During.....
After....
Sometimes you learn more from a
question than an answer.
About 20 years ago I was a full-time
working mom, had a husband in grad school, 3 growing children, aging
and ailing parents to help, and a farmstead to manage. I must have
been crazy because every spring I'd plant a huge garden. Of course I
had built-in slave labor in my children for weeding and harvesting
but the inevitable fruitfulness of the garden meant many nights of
canning tomatoes and green beans into the wee hours of the morning.
I even canned the runty little potatoes that were too small for
anything but soup. At one point a friend asked me, “Why in the
world did you plant potatoes?!? They are 10 lbs for 99 cents at the
grocery store!”
Believe it or not, that question has
haunted me for the last 20 years. I think I was so astonished by the
question that I didn't even answer her. Why, indeed, plant potatoes
when you can buy them for 10 cents a pound? If you count your labor
for anything (most gardeners don't), buying the potatoes at the
market certainly made fiscal sense.
I don't think I have a good answer to
the question even now after 20 years but I still think about it.

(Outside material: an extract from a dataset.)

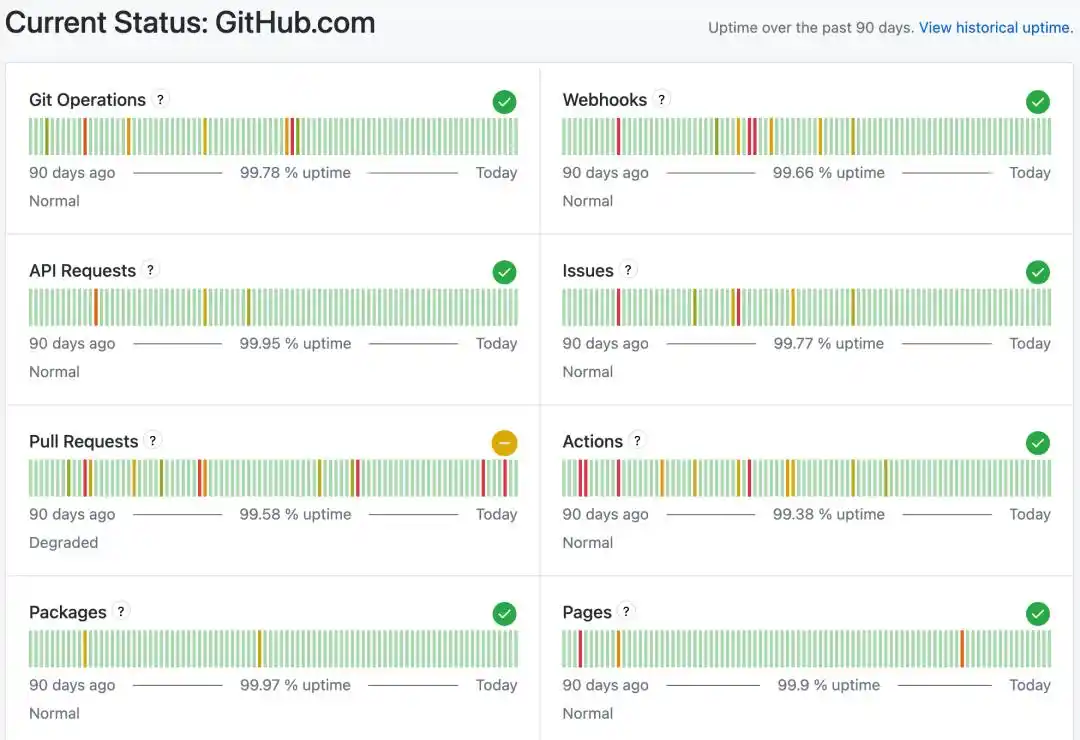This screenshot has height=740, width=1080.
Task: Click the Webhooks uptime history bars
Action: [x=806, y=136]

Here are a couple of thoughts I've had...
- Gardeners plant things for the same reason the chicken crosses the road. Every 6 year old can tell you the chicken crosses the road simply to get to the other side (a perfect example of what my husband calls a 'Microsoft answer – technically correct but practically useless'). I think most gardeners plant things simply because they can. I honestly don't know why more people don't “cross the road”. There are few things that give you as high a return on the investment as sticking a few seeds in the ground and watching it grow, mature and bear fruit. There just isn't much to beat that and it's something every gardener knows.
- Joy; most gardeners plant things simply for joy. Anyone who has carefully stepped the potato fork into the soil at summer's end and turned over a loamy pile of dirt with perfect and beautiful potatoes spilling out will know what I'm talking about. Run your fingers through the soil, breathe in and smell the thousand fragrances released. Put those potatoes into a wire egg basket. Move down the row and repeat. Backbreaking? Probably. But full of joy, discovery and delight. It's the same sensation as reaching your hand into the nesting box and pulling out warm brown eggs laid by hens that have names. Would it be cheaper to buy the eggs at the market? Definitely. But where's the joy in that?

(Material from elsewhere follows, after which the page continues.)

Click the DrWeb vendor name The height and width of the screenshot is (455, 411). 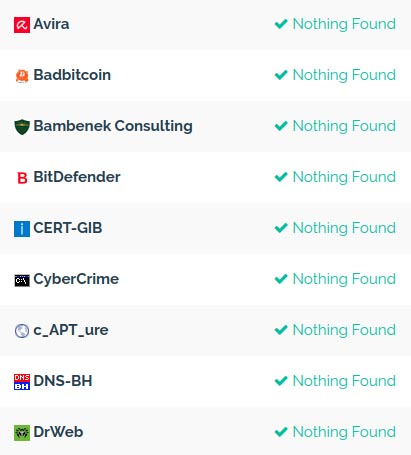[x=58, y=432]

Joy is adequate reason for many other
things we do. Why spend hours bent over, cutting fabric into little
pieces and then hours over the sewing machine, sewing them together
again? I could go to the store and buy a blanket to warm my loved
ones' beds – why go to the bother of making a quilt? It's simply
a matter of joy - love and joy.
Maybe in another 20 years I'll have
more insightful answers to my friend's question but for now those two
answers will do just fine. And there is a single potato plant
growing in my garden right now...just so I don't forget the question.